I don’t know what Mikey may have been quoted as saying, but given Fox News’ record I have my doubts about comments being “vile.”
How is it, exactly, that you conclude that Mikey wishes “to segregate people for their hurt feelings”? I don’t understand what that means. And then you go on to say:
“yet you have no problem if these same people are subject to hate and ill will, wishing to kill there by the ones who wish to destroy the Constitution. Are they hurt that someone would wish them dead and take away their inalienable rights?”
I’m sorry, but the above quotation is incomprehensible. Care to clarify?
No, the laws of the Constitution are not based on Christian principles. While some of the framers of the constitution may have, as you suggest, seen merit in scriptural principles, others did not. They were of widely divergent belief systems.
I don’t know if Mikey knows Mr. Boykin personally, but even if he doesn’t his widely broadcast views are well known. But it’s fair to say we agree that he is allowed life, liberty and happiness, like everyone. He’s just not allowed to preach bigotry at a government-sponsored event.
Your next statement:
“The Constitution never separated itself from Faith but to state that the establishment of one recognized faith and allow all to practice “freely” without government intervention.”
is most confusing. The Constitution never allied itself with faith. And the Constitution certainly never established nor did it approve “the establishment of one recognized faith.”

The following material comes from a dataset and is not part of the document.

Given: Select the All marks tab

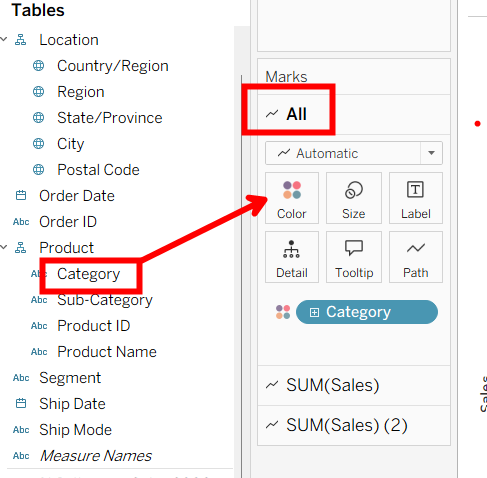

As to your meandering around about the Federalist papers and what the “Framers of the Constitution would have” done if they truly meant to separate church and state, note the following –
“Because religious belief, or non-belief, is such an important part of every person’s life, freedom of religion affects every individual.
State churches that use government power to support themselves and force their views on persons of other faiths undermine all our civil rights. Moreover, state support of the church tends to make the clergy unresponsive to the people and leads to corruption within religion. Erecting the “wall of separation between church and state,” therefore, is absolutely essential in a free society. We have solved … the great and interesting question whether freedom of religion is compatible with order in government and obedience to the laws. And we have experienced the quiet as well as the comfort which results from leaving every one to profess freely and openly those principles of religion which are the inductions of his own reason and the serious convictions of his own inquiries.”
~ Founding Father Thomas Jefferson: in a speech to the Virginia Baptists, 1808
I don’t think we need to go any further, Mr. Harry, as I don’t believe you’re actually interested in “understanding (our) position better.” I think it’s clear you’re one of those people who want to argue that the separation of church and state, one of the fundamental premises of this country’s protections clause, has no place in our law. Fortunately, however, it is recognized in law and remains one of our touchstones.
Per your not giving up your religious belief when you joined the military, no one is either asked to or told to do that, as you well know. This issue at hand is our seeing to it that Mr. Boykin not be invited to speak at a military-produced event because it would carry with it an implicit endorsement of his outrageous homophobic, Islamophobic and Christian-supremacist zealotry.